Unfortunately, my family and I have made plans to not see Minot Summer Theatre's fourth offering of the outdoor summer season, Little Shop of Horrors (today's title is a song lyric from it; Steve Martin sings it in the movie version). But it's very possible for Sarah to become one, though right now she is leaning toward being a teacher. Heck, when I was her age I changed my career goals every few months. My kids' six-month checkup at Dakota Kids Dentistry yielded NO CAVITIES (Joy!) and in Sarah and Jeffrey's mouth each at least one tooth in front on the verge of falling out -- and it seems Sarah's is currently being held in by a spacer, a necessary evil lest the tooth behind it grow it crooked. Jeffrey may need a spacer next year, so it's nothing to get cocky about -- and actually, since Independence Day weekend he really hasn't been. (Yay!)

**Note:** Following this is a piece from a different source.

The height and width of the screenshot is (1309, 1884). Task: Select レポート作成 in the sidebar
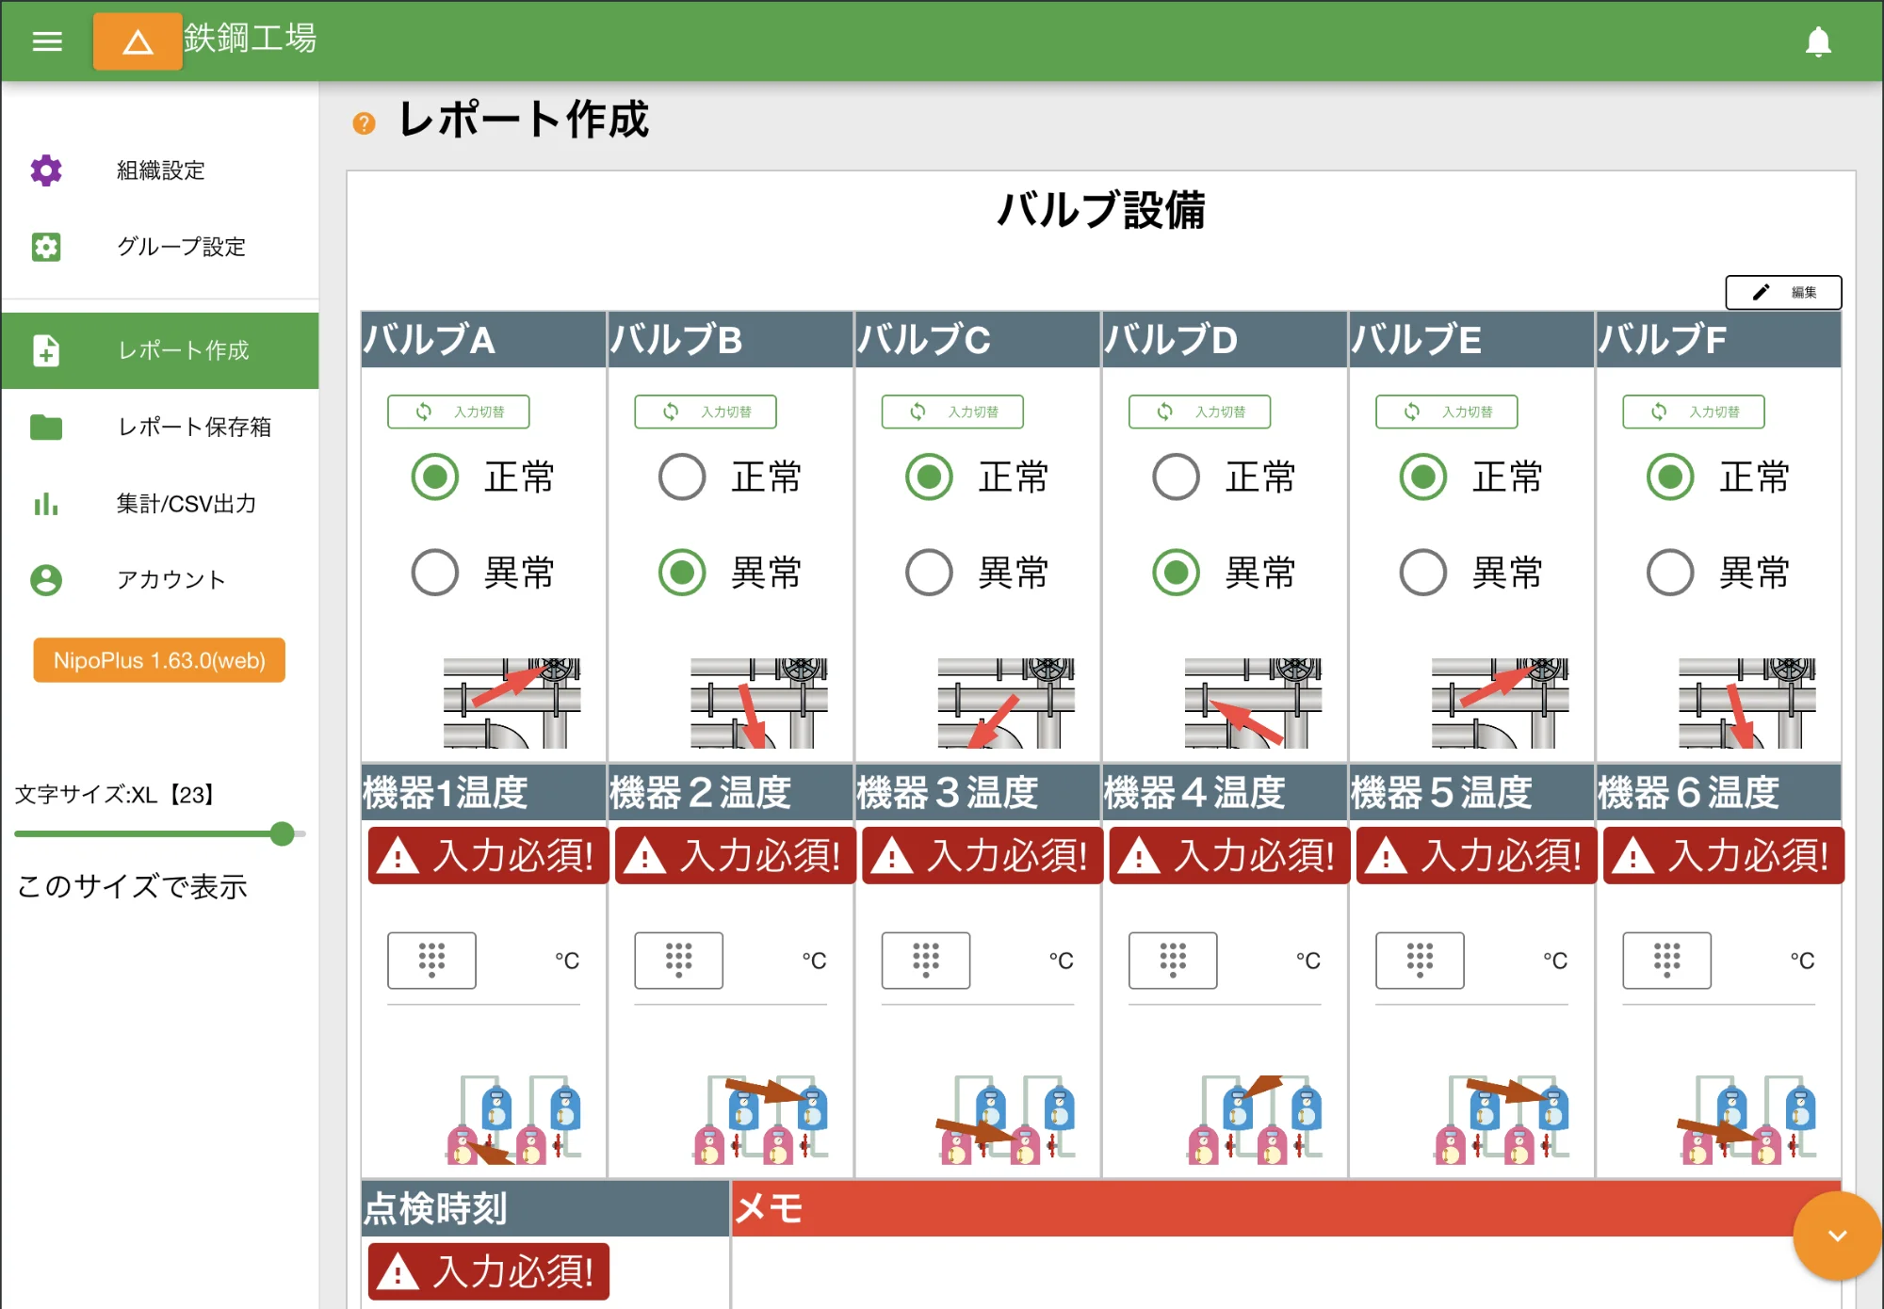[x=160, y=350]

Last night when I got home we were in the process of receiving dinner from Pizza Hut, the three pizza special as well as breadsticks and Mountain Dew. I could barely drink the Mountain Dew myself (I'm sticking more with water lately) and while we all ate well, I'm starting to dig just plain cheese pizza and not the pepperoni I so loved in my younger years. Got enough food to fend for ourselves the next few nights at least! Martha had an especially upset tummy from a frappe she had had for breakfast -- I'm concerned she doesn't always eat before getting to work at seven in the morning on weekdays -- and between whatever lunch was (I'm sure she told me, I just don't remember) and our dinner it was not fun. We got the kids to bed early last night but Sarah shortly after came down because she was scared of the light on the stairs going out.


Even though both she and Jeffrey have night lights in their room -- she gets that from her skittish and I think indulged cousin who sometimes sleeps over. Jeffrey came down before I went to bed myself (Martha was already sleeping AND sawing logs) and asked if he could sleep in the hallway by his sister's room ... I said yes, because at least I'm beginning to learn what issues are mountains and what issues are molehills with the kids (check out Kevin Leman's Have a New Kid by Friday, ISBN 9780800732189, that we bought at synod and I've read to Martha -- some of it is sticking!), and then Jeffrey tells me low and conspiratorially that he'd already moved his stuff into the hall. I didn't want Sarah to freak out again, so I let it slide. They both slept well, they both came downstairs by themselves (I have kids who look forward to going to the dentist, yay again!), and we had breakfast out at BK afterwards. I'll take that.